Material provided:
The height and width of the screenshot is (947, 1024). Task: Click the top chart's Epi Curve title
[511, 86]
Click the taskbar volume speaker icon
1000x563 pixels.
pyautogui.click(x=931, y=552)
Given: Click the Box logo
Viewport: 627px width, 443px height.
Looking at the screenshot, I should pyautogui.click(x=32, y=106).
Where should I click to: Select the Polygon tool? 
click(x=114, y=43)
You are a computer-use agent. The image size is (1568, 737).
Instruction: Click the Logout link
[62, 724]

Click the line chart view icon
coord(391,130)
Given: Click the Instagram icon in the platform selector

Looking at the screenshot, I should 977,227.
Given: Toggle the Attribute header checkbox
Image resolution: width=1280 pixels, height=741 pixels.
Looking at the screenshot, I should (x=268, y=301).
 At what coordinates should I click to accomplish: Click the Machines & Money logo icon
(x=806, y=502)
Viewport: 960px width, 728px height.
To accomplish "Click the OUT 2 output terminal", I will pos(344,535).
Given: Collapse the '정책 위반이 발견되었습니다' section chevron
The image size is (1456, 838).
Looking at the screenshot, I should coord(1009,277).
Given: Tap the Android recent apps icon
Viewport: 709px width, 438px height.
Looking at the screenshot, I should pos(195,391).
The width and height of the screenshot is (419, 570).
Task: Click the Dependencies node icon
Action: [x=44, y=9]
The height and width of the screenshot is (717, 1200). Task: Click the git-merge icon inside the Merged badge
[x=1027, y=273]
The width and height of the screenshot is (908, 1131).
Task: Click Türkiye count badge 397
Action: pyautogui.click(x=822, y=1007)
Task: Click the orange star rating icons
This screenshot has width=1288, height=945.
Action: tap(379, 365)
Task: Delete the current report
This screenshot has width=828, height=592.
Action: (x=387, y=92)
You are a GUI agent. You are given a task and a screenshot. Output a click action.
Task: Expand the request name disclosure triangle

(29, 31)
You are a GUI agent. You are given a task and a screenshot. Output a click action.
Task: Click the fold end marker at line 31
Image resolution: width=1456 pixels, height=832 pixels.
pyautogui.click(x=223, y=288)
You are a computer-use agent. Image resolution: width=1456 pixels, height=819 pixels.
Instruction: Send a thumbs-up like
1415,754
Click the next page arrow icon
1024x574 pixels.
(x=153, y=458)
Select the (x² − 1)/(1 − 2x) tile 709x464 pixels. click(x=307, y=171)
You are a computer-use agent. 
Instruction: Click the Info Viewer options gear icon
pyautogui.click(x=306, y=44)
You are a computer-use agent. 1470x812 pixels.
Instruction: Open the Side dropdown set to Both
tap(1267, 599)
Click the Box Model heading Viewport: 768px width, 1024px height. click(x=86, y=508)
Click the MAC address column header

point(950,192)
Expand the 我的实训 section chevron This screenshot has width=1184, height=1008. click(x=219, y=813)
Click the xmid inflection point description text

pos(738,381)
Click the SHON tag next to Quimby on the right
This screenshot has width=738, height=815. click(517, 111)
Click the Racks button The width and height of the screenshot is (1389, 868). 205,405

Objective:
Extract all of the items above, reproducing every line without any change.

Result of the task:
The height and width of the screenshot is (947, 1024). Task: Click the top chart's Epi Curve title
[511, 86]
Click the taskbar volume speaker icon
1000x563 pixels.
pyautogui.click(x=931, y=552)
Given: Click the Box logo
Viewport: 627px width, 443px height.
Looking at the screenshot, I should pyautogui.click(x=32, y=106).
Where should I click to: Select the Polygon tool? 
click(x=114, y=43)
You are a computer-use agent. The image size is (1568, 737).
Instruction: Click the Logout link
[62, 724]

Click the line chart view icon
coord(391,130)
Given: Click the Instagram icon in the platform selector

Looking at the screenshot, I should 977,227.
Given: Toggle the Attribute header checkbox
Image resolution: width=1280 pixels, height=741 pixels.
Looking at the screenshot, I should (x=268, y=301).
 At what coordinates should I click to accomplish: Click the Machines & Money logo icon
(x=806, y=502)
Viewport: 960px width, 728px height.
To accomplish "Click the OUT 2 output terminal", I will pos(344,535).
Given: Collapse the '정책 위반이 발견되었습니다' section chevron
The image size is (1456, 838).
Looking at the screenshot, I should coord(1009,277).
Given: Tap the Android recent apps icon
Viewport: 709px width, 438px height.
Looking at the screenshot, I should pos(195,391).
The width and height of the screenshot is (419, 570).
Task: Click the Dependencies node icon
Action: [x=44, y=9]
The height and width of the screenshot is (717, 1200). Task: Click the git-merge icon inside the Merged badge
[x=1027, y=273]
The width and height of the screenshot is (908, 1131).
Task: Click Türkiye count badge 397
Action: pyautogui.click(x=822, y=1007)
Task: Click the orange star rating icons
This screenshot has width=1288, height=945.
Action: tap(379, 365)
Task: Delete the current report
This screenshot has width=828, height=592.
Action: (x=387, y=92)
You are a GUI agent. You are given a task and a screenshot. Output a click action.
Task: Expand the request name disclosure triangle

(29, 31)
You are a GUI agent. You are given a task and a screenshot. Output a click action.
Task: Click the fold end marker at line 31
Image resolution: width=1456 pixels, height=832 pixels.
pyautogui.click(x=223, y=288)
You are a computer-use agent. Image resolution: width=1456 pixels, height=819 pixels.
Instruction: Send a thumbs-up like
1415,754
Click the next page arrow icon
1024x574 pixels.
(x=153, y=458)
Select the (x² − 1)/(1 − 2x) tile 709x464 pixels. click(x=307, y=171)
You are a computer-use agent. 
Instruction: Click the Info Viewer options gear icon
pyautogui.click(x=306, y=44)
You are a computer-use agent. 1470x812 pixels.
Instruction: Open the Side dropdown set to Both
tap(1267, 599)
Click the Box Model heading Viewport: 768px width, 1024px height. click(x=86, y=508)
Click the MAC address column header

point(950,192)
Expand the 我的实训 section chevron This screenshot has width=1184, height=1008. click(x=219, y=813)
Click the xmid inflection point description text

pos(738,381)
Click the SHON tag next to Quimby on the right
This screenshot has width=738, height=815. click(517, 111)
Click the Racks button The width and height of the screenshot is (1389, 868). 205,405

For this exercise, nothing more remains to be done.